What the task asks:
Give the records from their start through the line containing "pyautogui.click(x=24, y=321)" as a two-column CSV with the columns text and answer, one row per record. Put each field in quotation marks, replace line breaks with spaces, and leave out the pictures.

___ Entries shown ___

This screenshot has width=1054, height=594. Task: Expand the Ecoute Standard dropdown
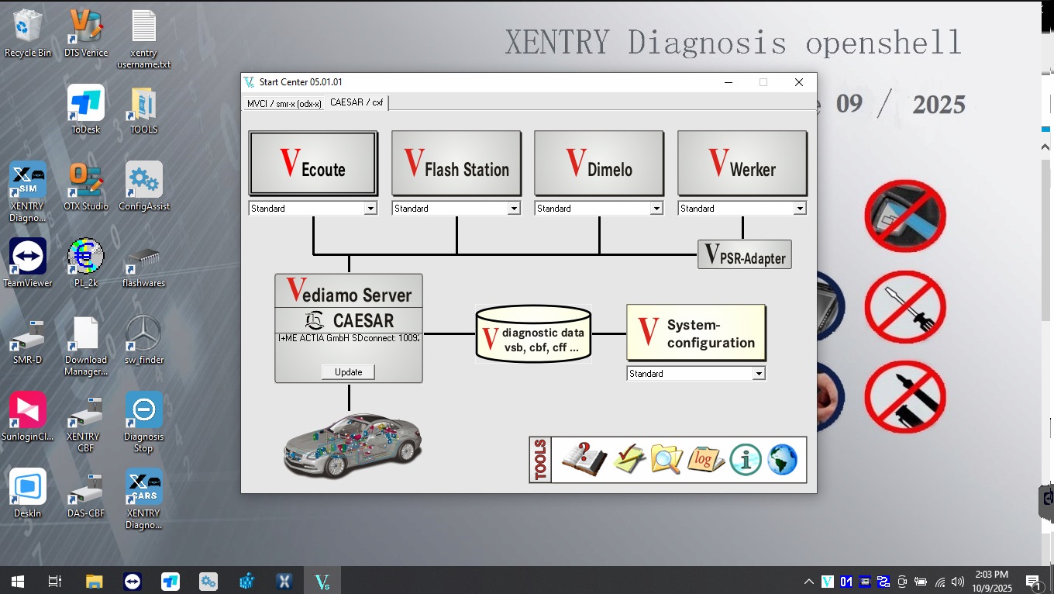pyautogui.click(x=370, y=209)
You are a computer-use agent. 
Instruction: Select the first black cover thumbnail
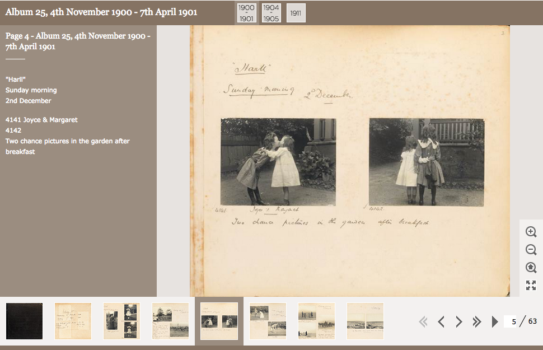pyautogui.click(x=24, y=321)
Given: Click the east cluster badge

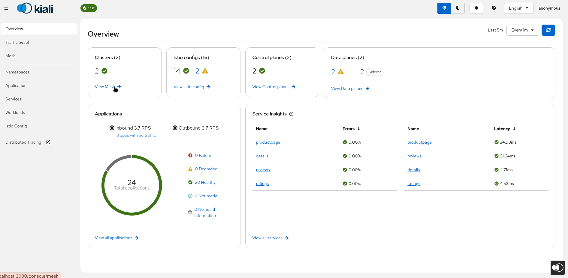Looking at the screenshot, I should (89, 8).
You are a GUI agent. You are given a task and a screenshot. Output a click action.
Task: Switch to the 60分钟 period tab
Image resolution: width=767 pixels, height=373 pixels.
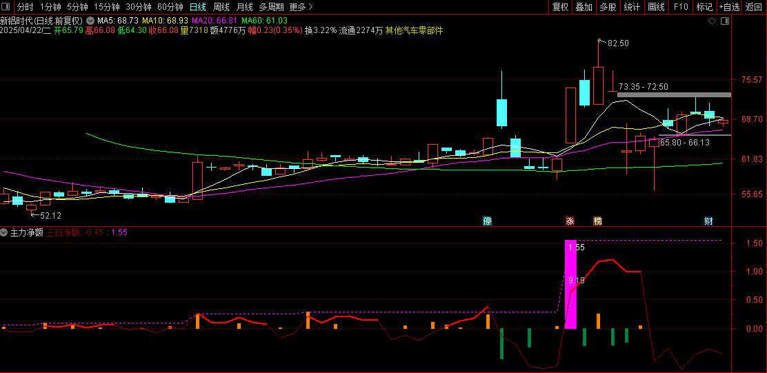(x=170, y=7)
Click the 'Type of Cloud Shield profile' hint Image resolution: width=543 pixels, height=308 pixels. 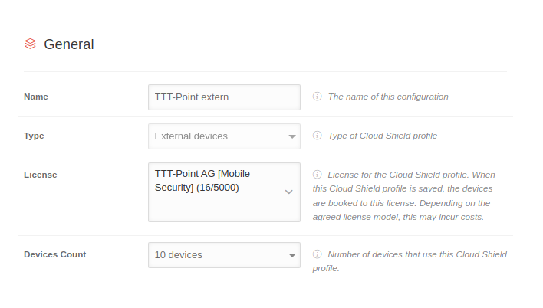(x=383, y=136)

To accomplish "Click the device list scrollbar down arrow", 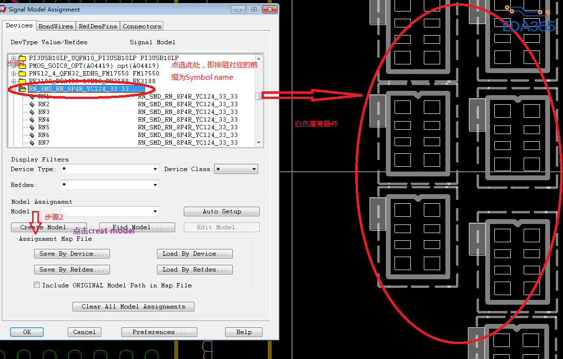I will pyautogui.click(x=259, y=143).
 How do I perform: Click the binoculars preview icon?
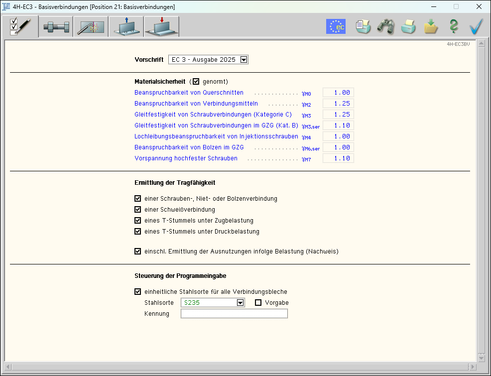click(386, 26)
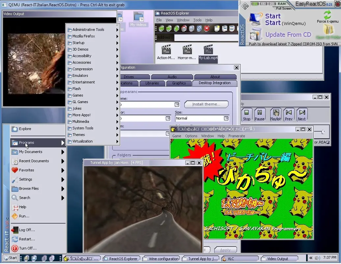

___

Correct output:
text,answer
"This screenshot has width=1054, height=594. Task: Expand the Ecoute Standard dropdown","pyautogui.click(x=370, y=209)"
"You are a computer-use agent. Instruction: Select the first black cover thumbnail","pyautogui.click(x=24, y=321)"